Photo Gallery
		Troopships - HMT 
      Empire  Windrush
      
      
		
      Empire Windrush, 1950s.
      Accession Number: KO2457/36
      
      Empire Windrush
      Built by Blohm & Voss in Hamburg, Germany, and launched on 4th December 
      1930.  Named 'Monte Rosa' she was used for cruises and carried many 
      German Nazi Party members in the 1930s.  During the Second World War 
      the ship was used as a barracks ship at Stettin and then as a troopship 
      for the invasion of Norway in April 1940.  She was later used as an 
      accommodation and recreational ship attached to the battleship Tirpitz 
      stationed in Norway.  By 1945 she was in the Baltic, being used as a 
      refugee evacuation ship rescuing Germans trapped in East Prussia by the 
      advance of the Soviet Red Army. 
      
      In May 1945 she was captured by the British forces at Kiel and was taken 
      as a war prize.  The British converted her to a troopship and renamed 
      HMT Empire Windrush in January 1947.  She was used on the 
      Southampton-Gibraltar-Suez-Aden-Colombo-Singapore-Hong Kong route, with 
      voyages extended to Japan after the start of the Korean War. 
      
      The ship was famous as it carried the first large group of West Indian 
      immigrants to the UK after the Second World War, docking in Tilbury Port 
      in June 1948.
      HMT Empire Windrush set off from Japan for her final voyage in February 
      1954, with about 1500 soldiers returning to the UK from the Korean War.  

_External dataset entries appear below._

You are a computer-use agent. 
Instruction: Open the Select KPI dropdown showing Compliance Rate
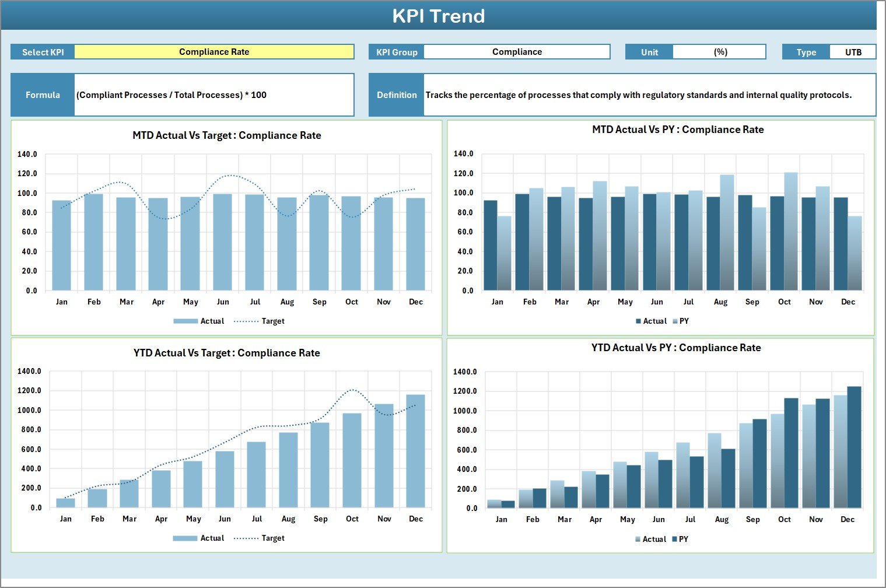tap(213, 52)
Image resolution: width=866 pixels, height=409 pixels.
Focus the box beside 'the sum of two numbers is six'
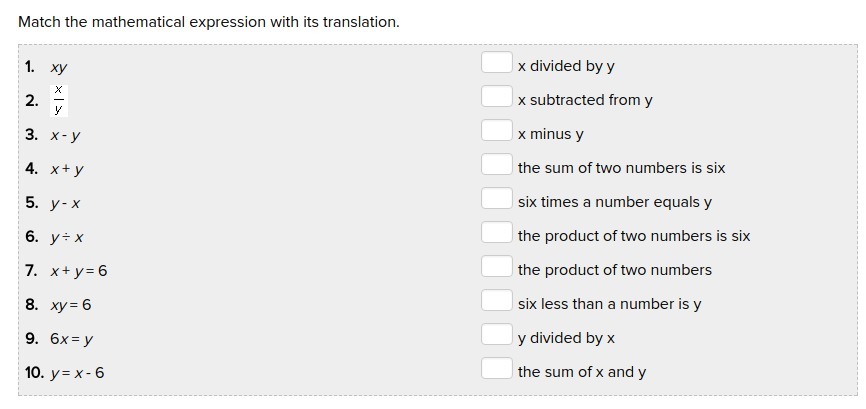coord(496,165)
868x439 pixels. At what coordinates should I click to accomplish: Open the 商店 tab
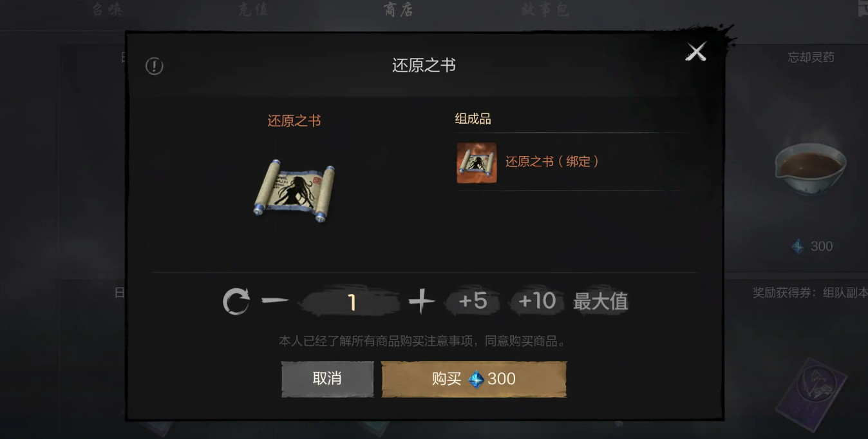click(398, 10)
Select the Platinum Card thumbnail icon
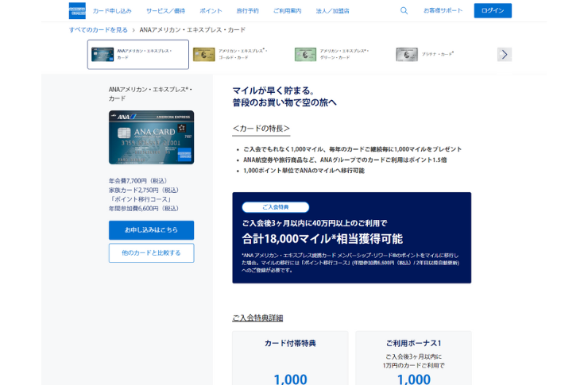588x385 pixels. [407, 55]
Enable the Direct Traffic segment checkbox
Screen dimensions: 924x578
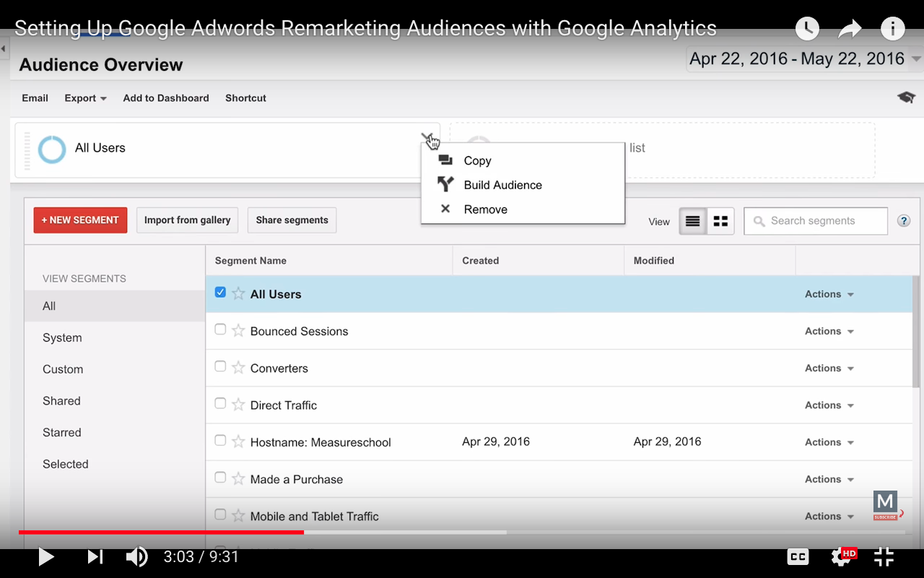[220, 404]
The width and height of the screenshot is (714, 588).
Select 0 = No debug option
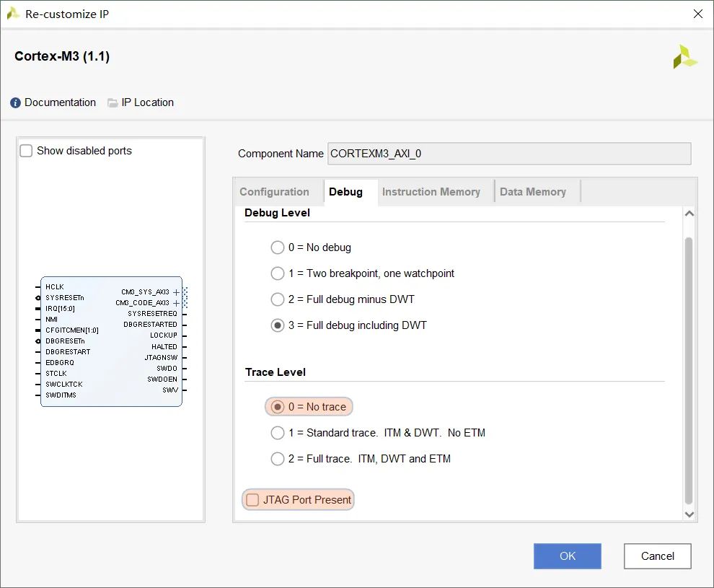click(x=278, y=247)
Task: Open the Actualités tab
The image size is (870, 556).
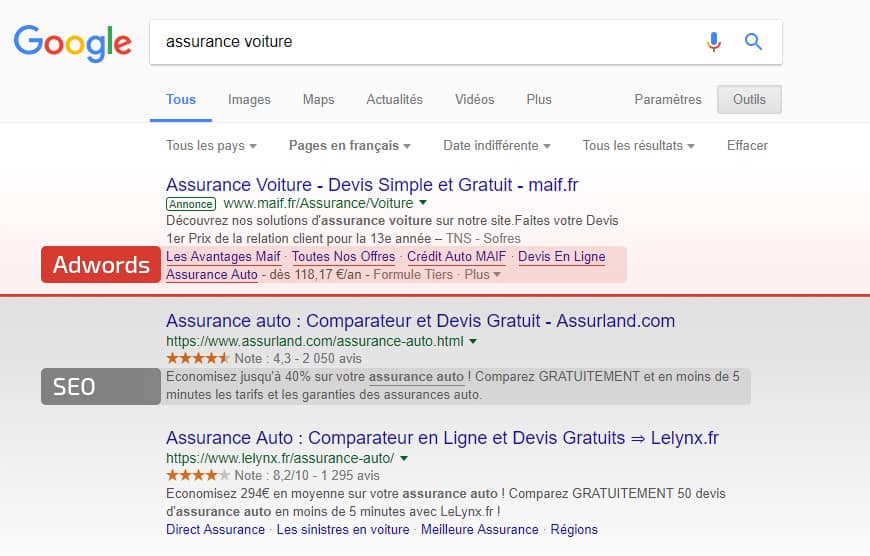Action: point(394,100)
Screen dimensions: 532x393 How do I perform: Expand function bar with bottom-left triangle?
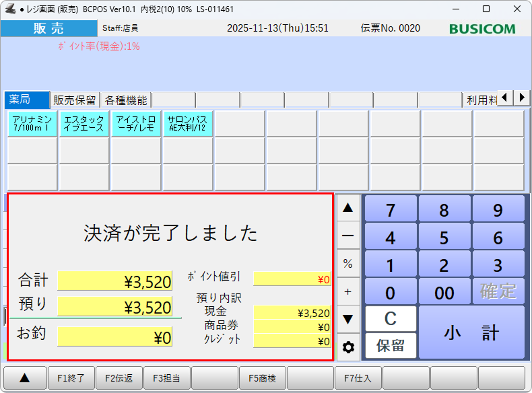pos(24,378)
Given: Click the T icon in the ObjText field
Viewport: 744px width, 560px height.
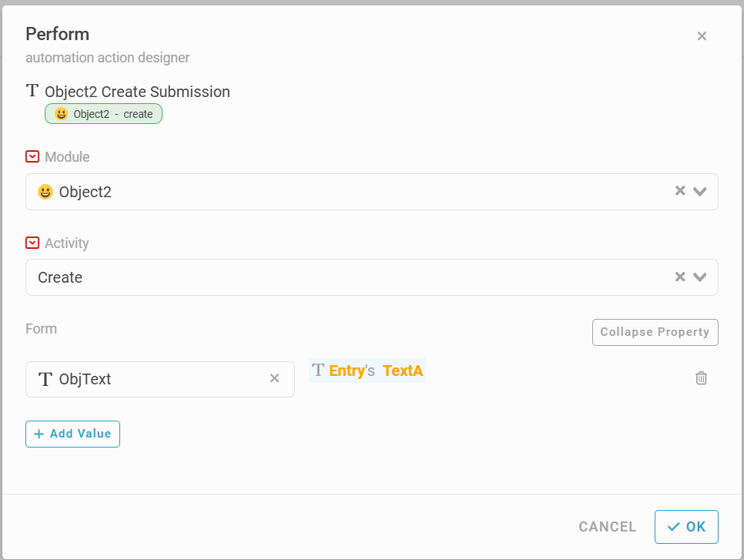Looking at the screenshot, I should click(45, 379).
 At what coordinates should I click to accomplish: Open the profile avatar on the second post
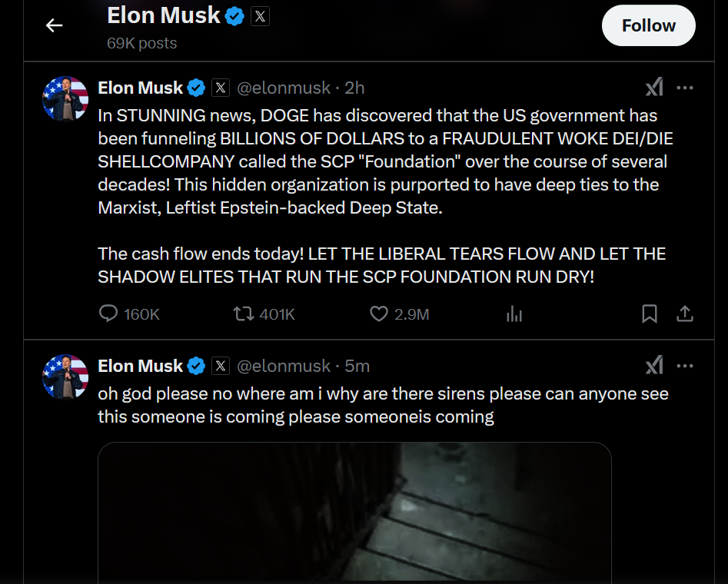[65, 377]
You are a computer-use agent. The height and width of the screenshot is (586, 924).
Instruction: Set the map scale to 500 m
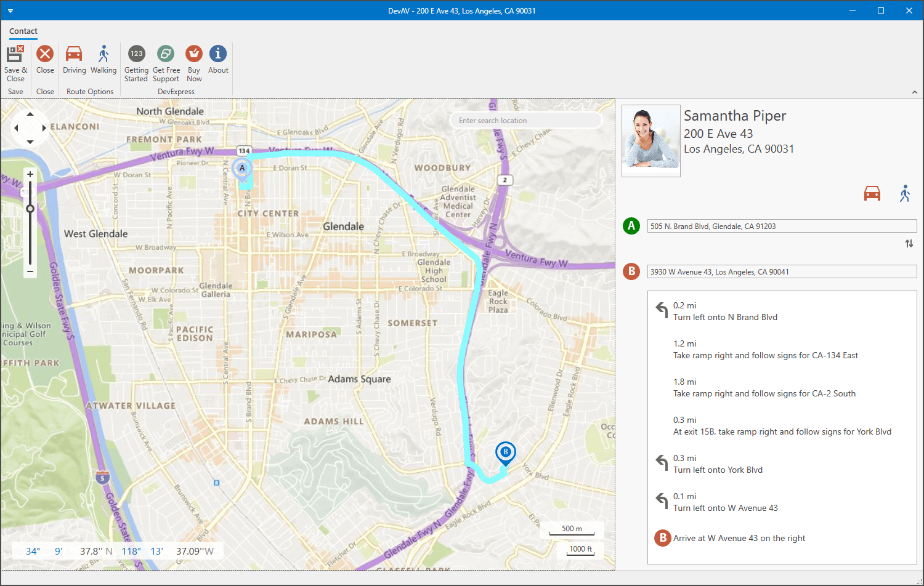tap(571, 529)
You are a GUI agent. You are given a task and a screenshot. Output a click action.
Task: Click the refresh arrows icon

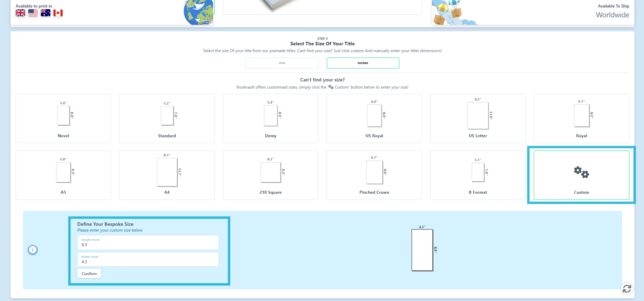tap(627, 289)

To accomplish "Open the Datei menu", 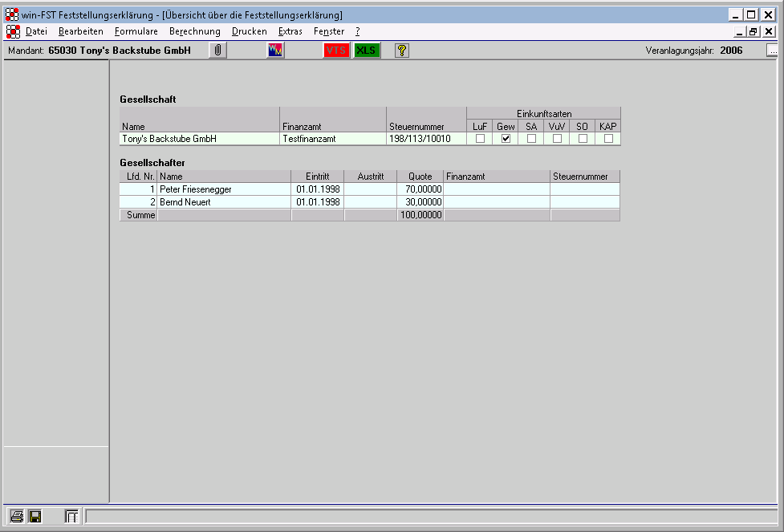I will click(36, 31).
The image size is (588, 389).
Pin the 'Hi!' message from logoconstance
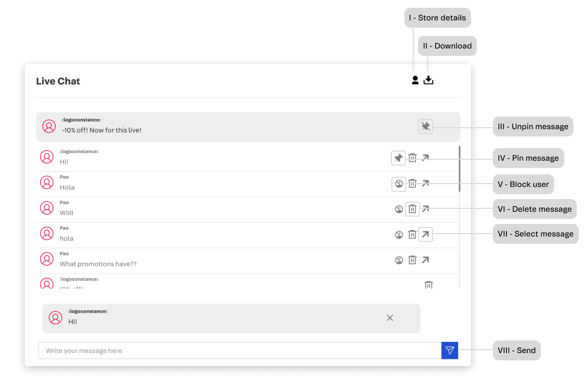[x=399, y=158]
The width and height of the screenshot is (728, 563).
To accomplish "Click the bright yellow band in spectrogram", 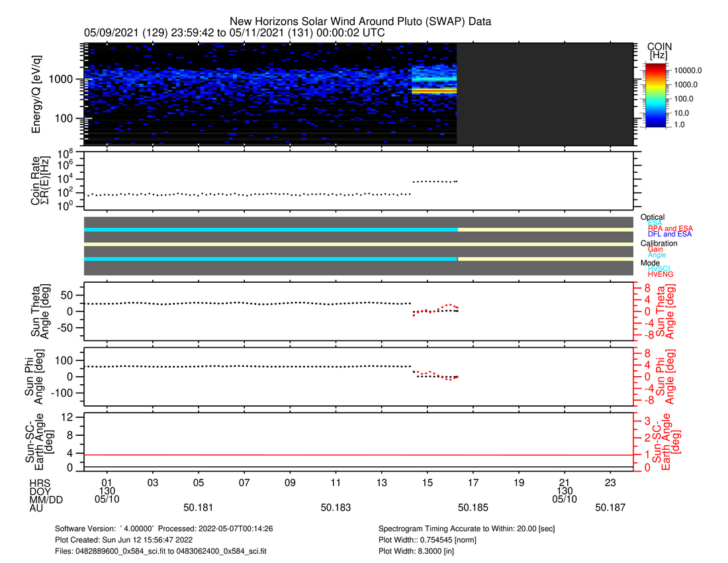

      The voyage was plagued with engine breakdowns and other defects, after ten 
      weeks the ship arrived in Port Said.  The ship embarked on the last 
      leg home, but about 55 miles north west of Algiers an engine fire followed 
      by an explosion, which killed four members of the crew, resulted in the 
      evacuation of the ship.  Empire Windrush was taken in tow, but in 
      worsening weather she sank on 30th March 1954.